An estimated 2,000 IS fighters are left in west Mosul to defend their bastion against a massive offensive by the Iraqi security forces, a senior US intelligence official said Monday.
“There’s about 2,000 remaining,” the official told reporters on condition of anonymity during a trip to Iraq by the new Pentagon chief, Jim Mattis.
The estimate which the US-led coalition supporting Iraqi forces gave before the October 17 launch of a huge operation on Mosul was that the city was defended by 5,000 to 7,000 jihadists.
The coalition has not provided figures but it has said that the four-month-old campaign on Mosul had inflicted heavy casualties on IS.
Tens of thousands of Iraqi ground forces, receiving air support from the coalition as well as from its own aircraft, are involved in the operation, seen as the culmination of efforts to retake the land the government lost to the jihadist organisation in 2014.
Commanders and experts expect that the fighting in west Mosul could be the bloodiest yet.

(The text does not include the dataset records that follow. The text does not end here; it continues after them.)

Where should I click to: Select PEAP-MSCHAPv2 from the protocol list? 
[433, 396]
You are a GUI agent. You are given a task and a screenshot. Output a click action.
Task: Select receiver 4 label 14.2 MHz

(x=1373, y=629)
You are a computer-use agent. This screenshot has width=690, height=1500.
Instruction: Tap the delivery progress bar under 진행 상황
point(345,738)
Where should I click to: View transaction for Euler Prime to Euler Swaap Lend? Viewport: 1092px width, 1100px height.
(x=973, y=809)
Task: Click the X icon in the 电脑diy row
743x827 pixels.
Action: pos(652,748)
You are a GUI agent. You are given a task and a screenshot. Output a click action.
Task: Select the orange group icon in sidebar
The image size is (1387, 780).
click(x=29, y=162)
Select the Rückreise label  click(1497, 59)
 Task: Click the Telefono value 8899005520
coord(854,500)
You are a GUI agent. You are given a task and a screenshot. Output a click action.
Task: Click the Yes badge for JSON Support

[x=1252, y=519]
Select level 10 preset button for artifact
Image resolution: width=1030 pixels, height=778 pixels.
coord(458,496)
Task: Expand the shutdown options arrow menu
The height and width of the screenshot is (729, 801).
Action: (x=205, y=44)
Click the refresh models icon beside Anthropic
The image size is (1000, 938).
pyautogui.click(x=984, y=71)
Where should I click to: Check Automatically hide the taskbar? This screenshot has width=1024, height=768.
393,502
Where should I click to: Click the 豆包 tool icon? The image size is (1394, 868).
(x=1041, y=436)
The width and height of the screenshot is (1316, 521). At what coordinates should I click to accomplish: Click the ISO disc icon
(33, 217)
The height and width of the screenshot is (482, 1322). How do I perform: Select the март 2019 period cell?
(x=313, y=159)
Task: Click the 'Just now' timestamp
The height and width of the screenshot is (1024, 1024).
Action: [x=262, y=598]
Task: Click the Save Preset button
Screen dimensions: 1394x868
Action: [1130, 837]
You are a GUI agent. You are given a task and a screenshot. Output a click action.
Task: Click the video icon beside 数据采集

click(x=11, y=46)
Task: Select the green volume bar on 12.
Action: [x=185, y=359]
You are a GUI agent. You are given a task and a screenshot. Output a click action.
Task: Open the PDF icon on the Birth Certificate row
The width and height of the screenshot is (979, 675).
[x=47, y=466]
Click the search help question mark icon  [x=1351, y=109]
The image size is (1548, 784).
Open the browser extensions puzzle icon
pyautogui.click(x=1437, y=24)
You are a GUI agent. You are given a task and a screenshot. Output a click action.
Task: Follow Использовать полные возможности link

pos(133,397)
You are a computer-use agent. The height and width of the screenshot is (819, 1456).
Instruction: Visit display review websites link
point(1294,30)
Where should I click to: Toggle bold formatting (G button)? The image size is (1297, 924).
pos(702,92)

The neighbourhoods that lie west of the Tigris River that divides the city are densely populated, have narrow streets that will be impassable for some military vehicles and are home to populations that could be more hostile that on the east bank.
Mattis, a retired Marine general who commanded troops during the 2003 invasion of Iraq, has been touring the region and arrived in Baghdad early Monday on a unannounced visit.